AlphaProof Nexus turns AI math from persuasive text into checked proof
Formal proof as a machine cockpit: AlphaProof Nexus searches, Lean verifies.📷 AI-generated image / TECH&SPACE
- ★AlphaProof Nexus solved nine open Erdős problems, including two that were 56 years old.
- ★Unlike natural-language proof approaches, its results are checked through the Lean compiler.
- ★Inference cost is only a few hundred dollars per problem, but the overall success rate remains 2.5 percent.
Google DeepMind’s AlphaProof Nexus moves the AI-in-math debate away from “can a model sound convincing” and toward a stricter question: can it produce a proof that a compiler accepts. According to The Decoder, the system autonomously solved nine open Erdős problems, including two problems that had remained open for 56 years.
That matters because a mathematical proof is not a polished essay. In natural language, a model can skip an edge case, hide a weak lemma, or produce an argument that reads smoothly until someone checks it line by line. AlphaProof Nexus instead relies on Lean, a formal system where proofs are written in a way a computer can verify step by step. If a step fails, style cannot cover the gap.
The Erdős connection raises the bar. Paul Erdős left a deep imprint on combinatorics, number theory, and discrete mathematics, and many of his problems survive because they are easy to state but difficult to close. A useful overview of that mathematical legacy is available through the MacTutor biography of Paul Erdős, while the current technical context for machine-checked proofs is best tracked through the Lean prover community.
Google DeepMind’s system autonomously solved nine open math problems, but its 2.5 percent success rate shows how hard formal proof still is for AI.
The breakthrough sits in checkable steps, not persuasive text.📷 AI-generated image / TECH&SPACE
The striking part is not only the number of solved problems, but the cost of trying. The source says inference costs were only a few hundred dollars per problem. If that holds up under broader reproduction, formal mathematics gets a new kind of research instrument: not a replacement for mathematicians, but a system that can cheaply search proof spaces humans may not want or be able to exhaust manually.
The 2.5 percent overall success rate, however, cuts against any premature story about an autonomous mathematician. It means the system still failed on most attempts. In mathematics, that rate is not trivial when open problems are involved, but it is not general theorem-solving intelligence either. The real signal is narrower: when AI is paired with formal verification, the output is no longer just a plausible text artifact. It becomes something checkable.

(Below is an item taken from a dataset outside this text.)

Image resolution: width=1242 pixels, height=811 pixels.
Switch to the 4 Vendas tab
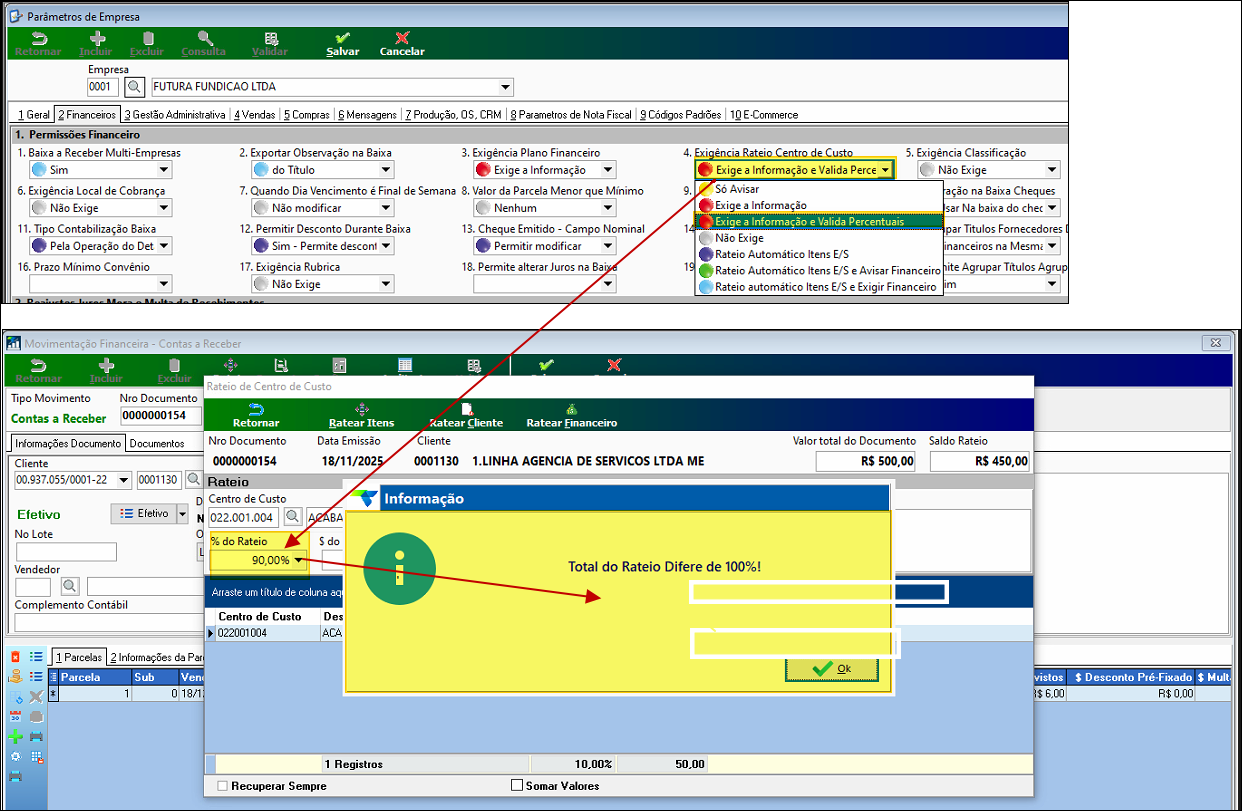pyautogui.click(x=254, y=115)
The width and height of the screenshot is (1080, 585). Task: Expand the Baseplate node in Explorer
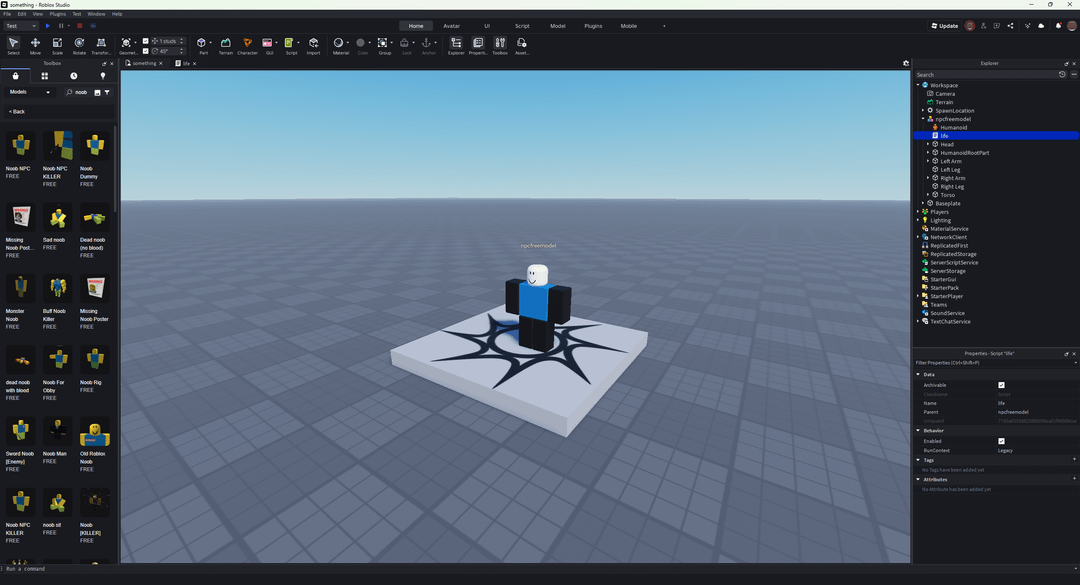click(x=923, y=203)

That is where AlphaProof Nexus differs from approaches centered on natural language, including the route often associated with OpenAI-style reasoning models. A natural-language proof can be useful for intuition, but Lean introduces binary discipline. The proof passes, or it does not. For science, that distinction matters because it reduces room for persuasive hallucination and shifts the burden onto formally verified steps.
The remaining question is scale. Nine solved problems is impressive, but the mathematical value will depend on independent checking, the readability of the formal proofs, and whether human researchers can extract new methods from them rather than merely accept finished certificates. If AlphaProof Nexus is finding patterns the community can understand, this is not just a demonstration of AI compute. It is an early version of a different infrastructure for mathematical research.